A Game With A Serious Goal

April 23, 2007
Watching the Global Supply Chain Competition from the lab at the University of Maryland's Robert H. Smith School of Business, Sun Microsystems' Peter

Watching the Global Supply Chain Competition from the lab at the University of Maryland's Robert H. Smith School of Business, Sun Microsystems' Peter Percival admits the company has a vested interest in seeing Java-based gaming evolve, but he was clearly excited to see a very practical application of many of the tools and technologies Sun had developed. The systems engineer for U.S. education and research for Sun says the gaming capability used in this first real-time global competition started with a desire to create a business simulation game that could involve users in multiple locations. The development of the T1 chip was critical to the evolution because it could process multiple, simultaneous threads of instructions.

During development of the Distributor Game used in the competition, Sun provided its latest chip technology, its latest operating system, and the latest version of Java along with a year of expertise and "Java skills." Ultimately Sun also provided some hardware; the "big iron" in the backroom that is part of its heritage, but Percival focused more on the other aspects of support Sun could provide.

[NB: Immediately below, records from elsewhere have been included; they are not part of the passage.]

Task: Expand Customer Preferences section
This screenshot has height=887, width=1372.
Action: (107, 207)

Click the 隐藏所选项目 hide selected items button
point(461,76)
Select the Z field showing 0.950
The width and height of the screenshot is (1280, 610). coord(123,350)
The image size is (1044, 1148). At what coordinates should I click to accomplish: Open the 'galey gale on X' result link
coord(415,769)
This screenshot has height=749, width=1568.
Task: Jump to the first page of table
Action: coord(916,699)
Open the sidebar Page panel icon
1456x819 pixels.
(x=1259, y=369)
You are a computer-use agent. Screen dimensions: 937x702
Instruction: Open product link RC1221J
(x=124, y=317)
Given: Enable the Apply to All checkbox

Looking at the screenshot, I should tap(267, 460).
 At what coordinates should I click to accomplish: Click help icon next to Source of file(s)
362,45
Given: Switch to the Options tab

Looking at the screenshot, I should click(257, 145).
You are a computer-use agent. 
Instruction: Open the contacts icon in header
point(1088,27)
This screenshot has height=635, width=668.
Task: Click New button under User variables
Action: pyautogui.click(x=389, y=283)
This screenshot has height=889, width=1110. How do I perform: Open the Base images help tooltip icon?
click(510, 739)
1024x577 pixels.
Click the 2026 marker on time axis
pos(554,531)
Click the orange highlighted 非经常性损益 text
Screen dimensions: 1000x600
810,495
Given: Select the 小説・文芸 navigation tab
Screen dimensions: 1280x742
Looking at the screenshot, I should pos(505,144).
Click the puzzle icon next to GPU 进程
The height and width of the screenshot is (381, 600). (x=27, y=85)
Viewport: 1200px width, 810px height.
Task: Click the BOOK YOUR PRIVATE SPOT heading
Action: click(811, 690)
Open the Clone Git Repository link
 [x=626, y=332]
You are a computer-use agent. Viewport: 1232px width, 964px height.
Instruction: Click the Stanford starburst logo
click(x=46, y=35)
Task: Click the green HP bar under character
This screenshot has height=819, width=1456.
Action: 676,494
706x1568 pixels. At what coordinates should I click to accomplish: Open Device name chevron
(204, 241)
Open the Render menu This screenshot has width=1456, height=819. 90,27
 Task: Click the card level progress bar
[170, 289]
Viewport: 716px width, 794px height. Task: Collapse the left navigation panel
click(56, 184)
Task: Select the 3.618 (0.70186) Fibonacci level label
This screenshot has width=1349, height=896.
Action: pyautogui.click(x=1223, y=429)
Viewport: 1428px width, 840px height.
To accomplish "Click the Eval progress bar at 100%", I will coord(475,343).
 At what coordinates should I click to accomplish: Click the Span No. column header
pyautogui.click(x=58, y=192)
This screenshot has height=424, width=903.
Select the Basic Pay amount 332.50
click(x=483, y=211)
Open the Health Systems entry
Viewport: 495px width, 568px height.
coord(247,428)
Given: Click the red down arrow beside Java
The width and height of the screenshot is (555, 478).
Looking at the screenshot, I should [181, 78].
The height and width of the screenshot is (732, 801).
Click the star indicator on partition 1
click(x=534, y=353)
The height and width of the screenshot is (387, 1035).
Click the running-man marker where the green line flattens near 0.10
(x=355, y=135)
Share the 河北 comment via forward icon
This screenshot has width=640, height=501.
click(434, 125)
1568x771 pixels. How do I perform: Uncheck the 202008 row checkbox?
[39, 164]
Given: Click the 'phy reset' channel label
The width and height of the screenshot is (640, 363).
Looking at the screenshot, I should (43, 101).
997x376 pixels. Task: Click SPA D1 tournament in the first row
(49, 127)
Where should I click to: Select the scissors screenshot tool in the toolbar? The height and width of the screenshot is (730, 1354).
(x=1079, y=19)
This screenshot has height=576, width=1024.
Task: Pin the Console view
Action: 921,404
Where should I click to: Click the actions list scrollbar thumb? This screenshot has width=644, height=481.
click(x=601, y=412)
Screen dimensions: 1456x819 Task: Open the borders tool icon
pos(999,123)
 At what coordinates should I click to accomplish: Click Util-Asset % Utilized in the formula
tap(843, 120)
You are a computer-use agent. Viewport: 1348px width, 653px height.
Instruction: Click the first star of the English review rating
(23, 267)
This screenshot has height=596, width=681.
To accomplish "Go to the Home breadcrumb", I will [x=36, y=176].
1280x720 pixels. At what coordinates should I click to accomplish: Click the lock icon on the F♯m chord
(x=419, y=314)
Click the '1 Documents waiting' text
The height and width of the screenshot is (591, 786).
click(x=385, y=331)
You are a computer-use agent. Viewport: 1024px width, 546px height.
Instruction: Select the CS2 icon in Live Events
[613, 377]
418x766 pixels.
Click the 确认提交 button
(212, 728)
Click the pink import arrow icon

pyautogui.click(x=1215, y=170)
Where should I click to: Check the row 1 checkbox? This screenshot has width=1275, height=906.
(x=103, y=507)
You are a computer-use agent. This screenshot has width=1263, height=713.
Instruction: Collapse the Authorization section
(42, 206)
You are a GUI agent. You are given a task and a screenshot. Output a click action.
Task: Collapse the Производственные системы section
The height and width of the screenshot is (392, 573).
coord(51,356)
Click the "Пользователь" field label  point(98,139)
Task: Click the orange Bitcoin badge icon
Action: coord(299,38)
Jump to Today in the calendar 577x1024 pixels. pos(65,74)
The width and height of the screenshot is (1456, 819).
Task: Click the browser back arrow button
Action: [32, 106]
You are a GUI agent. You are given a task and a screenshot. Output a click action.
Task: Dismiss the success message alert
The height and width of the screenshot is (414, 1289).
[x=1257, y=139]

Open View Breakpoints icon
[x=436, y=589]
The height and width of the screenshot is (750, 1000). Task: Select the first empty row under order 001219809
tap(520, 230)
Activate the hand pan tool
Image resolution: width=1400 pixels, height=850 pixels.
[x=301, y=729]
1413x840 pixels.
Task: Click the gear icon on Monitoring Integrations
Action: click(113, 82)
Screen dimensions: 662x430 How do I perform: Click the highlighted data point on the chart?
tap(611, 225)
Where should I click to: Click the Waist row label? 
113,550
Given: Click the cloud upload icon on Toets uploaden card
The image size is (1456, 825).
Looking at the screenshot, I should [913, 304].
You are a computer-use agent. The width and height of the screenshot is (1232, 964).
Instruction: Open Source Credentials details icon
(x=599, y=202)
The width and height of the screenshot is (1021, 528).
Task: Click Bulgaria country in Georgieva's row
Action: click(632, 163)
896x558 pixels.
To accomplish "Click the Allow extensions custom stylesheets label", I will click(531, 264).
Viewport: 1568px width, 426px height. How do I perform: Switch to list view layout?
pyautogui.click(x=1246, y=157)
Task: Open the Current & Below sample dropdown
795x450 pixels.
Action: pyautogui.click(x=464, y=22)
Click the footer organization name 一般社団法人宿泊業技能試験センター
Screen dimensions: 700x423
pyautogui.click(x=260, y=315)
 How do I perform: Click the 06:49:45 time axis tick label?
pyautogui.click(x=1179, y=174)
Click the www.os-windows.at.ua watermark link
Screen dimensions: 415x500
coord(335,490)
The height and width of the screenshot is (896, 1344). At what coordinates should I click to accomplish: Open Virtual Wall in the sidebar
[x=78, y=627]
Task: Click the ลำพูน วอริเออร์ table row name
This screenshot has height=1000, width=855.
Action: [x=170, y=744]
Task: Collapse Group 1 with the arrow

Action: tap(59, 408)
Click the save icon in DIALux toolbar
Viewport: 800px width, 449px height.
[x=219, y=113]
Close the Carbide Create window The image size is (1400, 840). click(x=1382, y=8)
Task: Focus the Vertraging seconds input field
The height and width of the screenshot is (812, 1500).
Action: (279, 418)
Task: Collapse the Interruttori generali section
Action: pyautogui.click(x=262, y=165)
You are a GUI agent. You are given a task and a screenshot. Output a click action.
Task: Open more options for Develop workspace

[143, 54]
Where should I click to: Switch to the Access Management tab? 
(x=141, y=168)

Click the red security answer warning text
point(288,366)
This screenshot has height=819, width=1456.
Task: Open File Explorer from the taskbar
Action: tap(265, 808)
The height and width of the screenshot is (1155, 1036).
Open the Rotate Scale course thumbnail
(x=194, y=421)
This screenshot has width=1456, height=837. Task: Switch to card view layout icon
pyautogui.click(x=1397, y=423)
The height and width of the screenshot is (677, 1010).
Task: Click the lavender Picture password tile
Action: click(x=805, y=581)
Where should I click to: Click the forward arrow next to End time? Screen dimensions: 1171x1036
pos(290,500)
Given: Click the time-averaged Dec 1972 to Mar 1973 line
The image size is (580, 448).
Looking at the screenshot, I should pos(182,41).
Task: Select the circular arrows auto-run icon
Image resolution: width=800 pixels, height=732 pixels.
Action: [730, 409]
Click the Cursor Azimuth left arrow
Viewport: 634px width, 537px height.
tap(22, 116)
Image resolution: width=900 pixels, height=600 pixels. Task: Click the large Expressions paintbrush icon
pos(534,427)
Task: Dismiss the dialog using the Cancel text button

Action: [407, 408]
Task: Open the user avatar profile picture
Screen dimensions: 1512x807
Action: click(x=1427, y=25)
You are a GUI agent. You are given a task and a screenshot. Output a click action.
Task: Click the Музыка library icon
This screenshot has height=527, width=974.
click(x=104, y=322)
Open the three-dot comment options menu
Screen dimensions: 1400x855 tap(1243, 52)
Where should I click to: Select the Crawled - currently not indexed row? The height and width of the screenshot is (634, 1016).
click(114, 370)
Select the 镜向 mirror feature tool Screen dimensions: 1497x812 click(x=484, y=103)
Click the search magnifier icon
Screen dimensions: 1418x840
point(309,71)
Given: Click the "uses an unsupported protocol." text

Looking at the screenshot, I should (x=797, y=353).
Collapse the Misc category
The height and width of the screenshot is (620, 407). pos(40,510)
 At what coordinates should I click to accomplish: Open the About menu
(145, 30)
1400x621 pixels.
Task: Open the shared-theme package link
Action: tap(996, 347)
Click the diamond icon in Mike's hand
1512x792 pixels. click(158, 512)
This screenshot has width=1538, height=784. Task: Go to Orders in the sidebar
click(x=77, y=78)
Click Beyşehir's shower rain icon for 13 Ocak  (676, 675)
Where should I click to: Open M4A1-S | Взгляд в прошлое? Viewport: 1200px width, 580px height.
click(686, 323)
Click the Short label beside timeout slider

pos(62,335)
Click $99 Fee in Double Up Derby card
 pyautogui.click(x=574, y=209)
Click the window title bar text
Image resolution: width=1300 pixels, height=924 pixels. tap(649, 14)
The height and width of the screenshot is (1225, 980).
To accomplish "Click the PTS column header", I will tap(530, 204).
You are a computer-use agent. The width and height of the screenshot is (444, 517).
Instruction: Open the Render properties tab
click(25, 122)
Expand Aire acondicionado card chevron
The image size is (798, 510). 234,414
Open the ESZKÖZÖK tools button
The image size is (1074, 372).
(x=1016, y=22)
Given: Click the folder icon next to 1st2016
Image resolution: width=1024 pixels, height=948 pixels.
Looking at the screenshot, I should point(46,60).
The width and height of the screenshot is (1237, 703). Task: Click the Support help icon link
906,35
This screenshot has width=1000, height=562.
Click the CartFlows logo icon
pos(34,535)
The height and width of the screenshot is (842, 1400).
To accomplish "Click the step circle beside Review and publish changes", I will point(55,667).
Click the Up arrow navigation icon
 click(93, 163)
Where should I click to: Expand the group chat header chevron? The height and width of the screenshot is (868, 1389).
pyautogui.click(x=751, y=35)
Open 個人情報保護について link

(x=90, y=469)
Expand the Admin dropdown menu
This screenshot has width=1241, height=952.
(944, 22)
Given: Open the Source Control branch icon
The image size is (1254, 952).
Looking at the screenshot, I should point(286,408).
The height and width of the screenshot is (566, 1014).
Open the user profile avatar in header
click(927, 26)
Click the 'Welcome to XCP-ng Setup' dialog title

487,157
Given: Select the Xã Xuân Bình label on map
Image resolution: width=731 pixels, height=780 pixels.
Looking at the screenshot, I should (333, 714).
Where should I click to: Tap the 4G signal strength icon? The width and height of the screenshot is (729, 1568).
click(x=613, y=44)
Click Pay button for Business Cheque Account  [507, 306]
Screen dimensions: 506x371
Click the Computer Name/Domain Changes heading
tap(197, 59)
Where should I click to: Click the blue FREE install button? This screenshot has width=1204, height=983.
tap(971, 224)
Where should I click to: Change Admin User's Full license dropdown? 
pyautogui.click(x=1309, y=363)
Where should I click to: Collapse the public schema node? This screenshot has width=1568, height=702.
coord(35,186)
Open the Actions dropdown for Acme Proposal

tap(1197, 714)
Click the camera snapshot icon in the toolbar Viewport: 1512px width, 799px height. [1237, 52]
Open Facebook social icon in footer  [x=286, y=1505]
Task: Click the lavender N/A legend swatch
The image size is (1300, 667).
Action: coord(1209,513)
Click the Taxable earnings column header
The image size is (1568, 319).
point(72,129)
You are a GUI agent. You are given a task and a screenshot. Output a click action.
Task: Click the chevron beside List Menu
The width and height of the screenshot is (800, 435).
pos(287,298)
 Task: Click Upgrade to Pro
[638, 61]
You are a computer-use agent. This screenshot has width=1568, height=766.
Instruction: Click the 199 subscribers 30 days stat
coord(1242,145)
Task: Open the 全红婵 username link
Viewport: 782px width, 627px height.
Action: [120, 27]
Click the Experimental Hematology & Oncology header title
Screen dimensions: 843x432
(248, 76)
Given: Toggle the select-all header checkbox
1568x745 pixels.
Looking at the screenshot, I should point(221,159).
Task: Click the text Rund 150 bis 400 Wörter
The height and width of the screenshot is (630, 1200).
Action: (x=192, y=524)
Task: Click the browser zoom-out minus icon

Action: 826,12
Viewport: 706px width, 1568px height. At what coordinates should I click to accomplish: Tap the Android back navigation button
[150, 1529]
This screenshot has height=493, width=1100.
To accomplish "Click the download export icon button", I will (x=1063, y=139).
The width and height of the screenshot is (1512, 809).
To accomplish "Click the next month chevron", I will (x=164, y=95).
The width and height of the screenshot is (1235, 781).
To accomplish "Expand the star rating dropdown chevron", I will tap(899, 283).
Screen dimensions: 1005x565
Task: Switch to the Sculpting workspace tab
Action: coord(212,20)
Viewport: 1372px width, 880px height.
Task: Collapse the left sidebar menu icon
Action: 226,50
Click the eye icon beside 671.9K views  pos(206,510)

Anecdotally, he says Sun's involvement in gaming intensified when Chris Melissinos went to the company's CEO and said it needed a chief gaming officer. The reply: "OK, you're it." That move matched well with the education and research group in Sun and the simulation work the Smith Business School was doing with Delft University of Technology in the Netherlands. Delft's work in simulation brought Alexander Verbraeck and Stijn-Pieter A. van Houten into the project, and the Distributor Game was on its way to becoming a major global event.

The genus of the Distributor Game was research originally conducted for and financed by the U.S. Department of Defense (DOD). In 1999 the Smith Business School and Delft University of Technology were involved in research into developing real-time, Web-based "control panels" to manage global supply chains for DOD. From 2002 to 2005, The Smith School and Delft expanded the first model into a number of user-friendly simulation models. During this time, the team partnered with Sun Microsystems' iForce Center to develop a Java-based simulation.

The first incarnation of the Distributor Game was a single personal-computer-based game loaded onto desktop systems from a compact disk. Next, it moved to a local area network where multiple users could compete.

Business School Dean Howard Frank said from the start he had emphasized the need to be net centric. Using Sun Microsystems T-2000 servers donated by the company, the project was able to reach its goal of providing a globally linked simulation tool. At the time of the global competition in March, the Smith Business School could claim 320 MBA students had used it, including executive MBA candidates who were already working in the field.